What is being asked — Could you print all of the data below again, exactly?

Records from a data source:
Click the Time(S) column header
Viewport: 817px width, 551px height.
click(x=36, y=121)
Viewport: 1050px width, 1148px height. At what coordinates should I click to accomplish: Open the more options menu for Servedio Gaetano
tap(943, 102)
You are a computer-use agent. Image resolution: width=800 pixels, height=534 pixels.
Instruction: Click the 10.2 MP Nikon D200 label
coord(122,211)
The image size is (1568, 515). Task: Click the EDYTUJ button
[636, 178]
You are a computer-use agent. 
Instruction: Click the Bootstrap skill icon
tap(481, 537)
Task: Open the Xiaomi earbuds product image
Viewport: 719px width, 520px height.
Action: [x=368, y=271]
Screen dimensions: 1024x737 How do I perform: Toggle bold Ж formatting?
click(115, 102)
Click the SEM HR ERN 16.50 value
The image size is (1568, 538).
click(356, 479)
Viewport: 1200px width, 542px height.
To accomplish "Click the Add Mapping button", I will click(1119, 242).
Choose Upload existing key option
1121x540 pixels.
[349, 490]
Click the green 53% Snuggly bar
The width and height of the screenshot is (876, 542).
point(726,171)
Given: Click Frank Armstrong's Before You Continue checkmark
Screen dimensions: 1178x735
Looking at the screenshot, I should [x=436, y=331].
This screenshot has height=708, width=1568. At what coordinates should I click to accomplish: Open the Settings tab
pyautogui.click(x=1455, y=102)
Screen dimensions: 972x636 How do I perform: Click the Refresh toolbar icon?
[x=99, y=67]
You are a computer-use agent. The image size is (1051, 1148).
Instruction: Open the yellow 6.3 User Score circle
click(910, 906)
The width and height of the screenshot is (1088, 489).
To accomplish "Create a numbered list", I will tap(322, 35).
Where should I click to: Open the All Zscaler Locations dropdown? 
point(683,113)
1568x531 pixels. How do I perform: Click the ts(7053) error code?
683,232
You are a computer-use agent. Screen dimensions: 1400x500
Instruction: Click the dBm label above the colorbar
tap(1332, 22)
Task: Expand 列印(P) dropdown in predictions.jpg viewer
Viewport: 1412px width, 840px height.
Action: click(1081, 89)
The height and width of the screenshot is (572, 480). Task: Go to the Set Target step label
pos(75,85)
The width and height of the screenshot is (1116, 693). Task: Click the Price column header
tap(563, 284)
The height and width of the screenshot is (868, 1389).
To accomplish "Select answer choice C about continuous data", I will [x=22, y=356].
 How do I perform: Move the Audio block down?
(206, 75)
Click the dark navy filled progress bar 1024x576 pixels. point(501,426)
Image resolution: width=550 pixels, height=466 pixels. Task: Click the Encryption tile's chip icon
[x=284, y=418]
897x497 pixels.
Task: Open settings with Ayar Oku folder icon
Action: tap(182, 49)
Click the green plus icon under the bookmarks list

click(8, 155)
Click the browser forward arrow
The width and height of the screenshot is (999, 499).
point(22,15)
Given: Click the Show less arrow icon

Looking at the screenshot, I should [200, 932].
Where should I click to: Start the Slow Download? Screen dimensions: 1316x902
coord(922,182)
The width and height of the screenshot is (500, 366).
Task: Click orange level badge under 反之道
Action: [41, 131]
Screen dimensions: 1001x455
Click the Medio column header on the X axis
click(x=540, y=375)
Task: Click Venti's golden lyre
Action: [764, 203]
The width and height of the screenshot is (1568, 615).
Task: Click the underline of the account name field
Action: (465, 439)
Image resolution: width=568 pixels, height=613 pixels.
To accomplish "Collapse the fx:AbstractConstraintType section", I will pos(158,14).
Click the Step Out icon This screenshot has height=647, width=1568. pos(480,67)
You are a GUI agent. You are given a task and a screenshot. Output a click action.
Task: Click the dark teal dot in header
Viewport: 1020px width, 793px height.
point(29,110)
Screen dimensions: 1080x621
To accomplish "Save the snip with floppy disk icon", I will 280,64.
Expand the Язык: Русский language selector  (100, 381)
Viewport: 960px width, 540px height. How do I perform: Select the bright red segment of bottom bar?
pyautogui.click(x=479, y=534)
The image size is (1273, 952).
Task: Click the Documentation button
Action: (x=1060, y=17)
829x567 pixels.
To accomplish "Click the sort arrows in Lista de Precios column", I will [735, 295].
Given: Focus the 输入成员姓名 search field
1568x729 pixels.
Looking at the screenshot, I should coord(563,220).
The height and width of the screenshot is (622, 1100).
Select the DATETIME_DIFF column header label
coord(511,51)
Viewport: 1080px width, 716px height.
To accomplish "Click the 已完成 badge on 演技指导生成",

Result for this task —
Click the Time(S) column header
Viewport: 817px width, 551px height.
click(x=36, y=121)
Viewport: 1050px width, 1148px height. At what coordinates should I click to accomplish: Open the more options menu for Servedio Gaetano
tap(943, 102)
You are a computer-use agent. Image resolution: width=800 pixels, height=534 pixels.
Instruction: Click the 10.2 MP Nikon D200 label
coord(122,211)
The image size is (1568, 515). Task: Click the EDYTUJ button
[636, 178]
You are a computer-use agent. 
Instruction: Click the Bootstrap skill icon
tap(481, 537)
Task: Open the Xiaomi earbuds product image
Viewport: 719px width, 520px height.
Action: [x=368, y=271]
Screen dimensions: 1024x737 How do I perform: Toggle bold Ж formatting?
click(115, 102)
Click the SEM HR ERN 16.50 value
The image size is (1568, 538).
click(356, 479)
Viewport: 1200px width, 542px height.
To accomplish "Click the Add Mapping button", I will click(1119, 242).
Choose Upload existing key option
1121x540 pixels.
[349, 490]
Click the green 53% Snuggly bar
The width and height of the screenshot is (876, 542).
point(726,171)
Given: Click Frank Armstrong's Before You Continue checkmark
Screen dimensions: 1178x735
Looking at the screenshot, I should [x=436, y=331].
This screenshot has height=708, width=1568. At what coordinates should I click to accomplish: Open the Settings tab
pyautogui.click(x=1455, y=102)
Screen dimensions: 972x636 How do I perform: Click the Refresh toolbar icon?
[x=99, y=67]
You are a computer-use agent. The image size is (1051, 1148).
Instruction: Open the yellow 6.3 User Score circle
click(910, 906)
The width and height of the screenshot is (1088, 489).
To accomplish "Create a numbered list", I will tap(322, 35).
Where should I click to: Open the All Zscaler Locations dropdown? 
point(683,113)
1568x531 pixels. How do I perform: Click the ts(7053) error code?
683,232
You are a computer-use agent. Screen dimensions: 1400x500
Instruction: Click the dBm label above the colorbar
tap(1332, 22)
Task: Expand 列印(P) dropdown in predictions.jpg viewer
Viewport: 1412px width, 840px height.
Action: click(1081, 89)
The height and width of the screenshot is (572, 480). Task: Go to the Set Target step label
pos(75,85)
The width and height of the screenshot is (1116, 693). Task: Click the Price column header
tap(563, 284)
The height and width of the screenshot is (868, 1389).
To accomplish "Select answer choice C about continuous data", I will [x=22, y=356].
 How do I perform: Move the Audio block down?
(206, 75)
Click the dark navy filled progress bar 1024x576 pixels. point(501,426)
Image resolution: width=550 pixels, height=466 pixels. Task: Click the Encryption tile's chip icon
[x=284, y=418]
897x497 pixels.
Task: Open settings with Ayar Oku folder icon
Action: tap(182, 49)
Click the green plus icon under the bookmarks list

click(8, 155)
Click the browser forward arrow
The width and height of the screenshot is (999, 499).
point(22,15)
Given: Click the Show less arrow icon

Looking at the screenshot, I should [200, 932].
Where should I click to: Start the Slow Download? Screen dimensions: 1316x902
coord(922,182)
The width and height of the screenshot is (500, 366).
Task: Click orange level badge under 反之道
Action: [41, 131]
Screen dimensions: 1001x455
Click the Medio column header on the X axis
click(x=540, y=375)
Task: Click Venti's golden lyre
Action: [764, 203]
The width and height of the screenshot is (1568, 615).
Task: Click the underline of the account name field
Action: (465, 439)
Image resolution: width=568 pixels, height=613 pixels.
To accomplish "Collapse the fx:AbstractConstraintType section", I will pos(158,14).
Click the Step Out icon This screenshot has height=647, width=1568. pos(480,67)
You are a GUI agent. You are given a task and a screenshot. Output a click action.
Task: Click the dark teal dot in header
Viewport: 1020px width, 793px height.
point(29,110)
Screen dimensions: 1080x621
To accomplish "Save the snip with floppy disk icon", I will 280,64.
Expand the Язык: Русский language selector  (100, 381)
Viewport: 960px width, 540px height. How do I perform: Select the bright red segment of bottom bar?
pyautogui.click(x=479, y=534)
The image size is (1273, 952).
Task: Click the Documentation button
Action: (x=1060, y=17)
829x567 pixels.
To accomplish "Click the sort arrows in Lista de Precios column", I will [735, 295].
Given: Focus the 输入成员姓名 search field
1568x729 pixels.
Looking at the screenshot, I should coord(563,220).
The height and width of the screenshot is (622, 1100).
Select the DATETIME_DIFF column header label
coord(511,51)
Viewport: 1080px width, 716px height.
To accomplish "Click the 已完成 badge on 演技指导生成",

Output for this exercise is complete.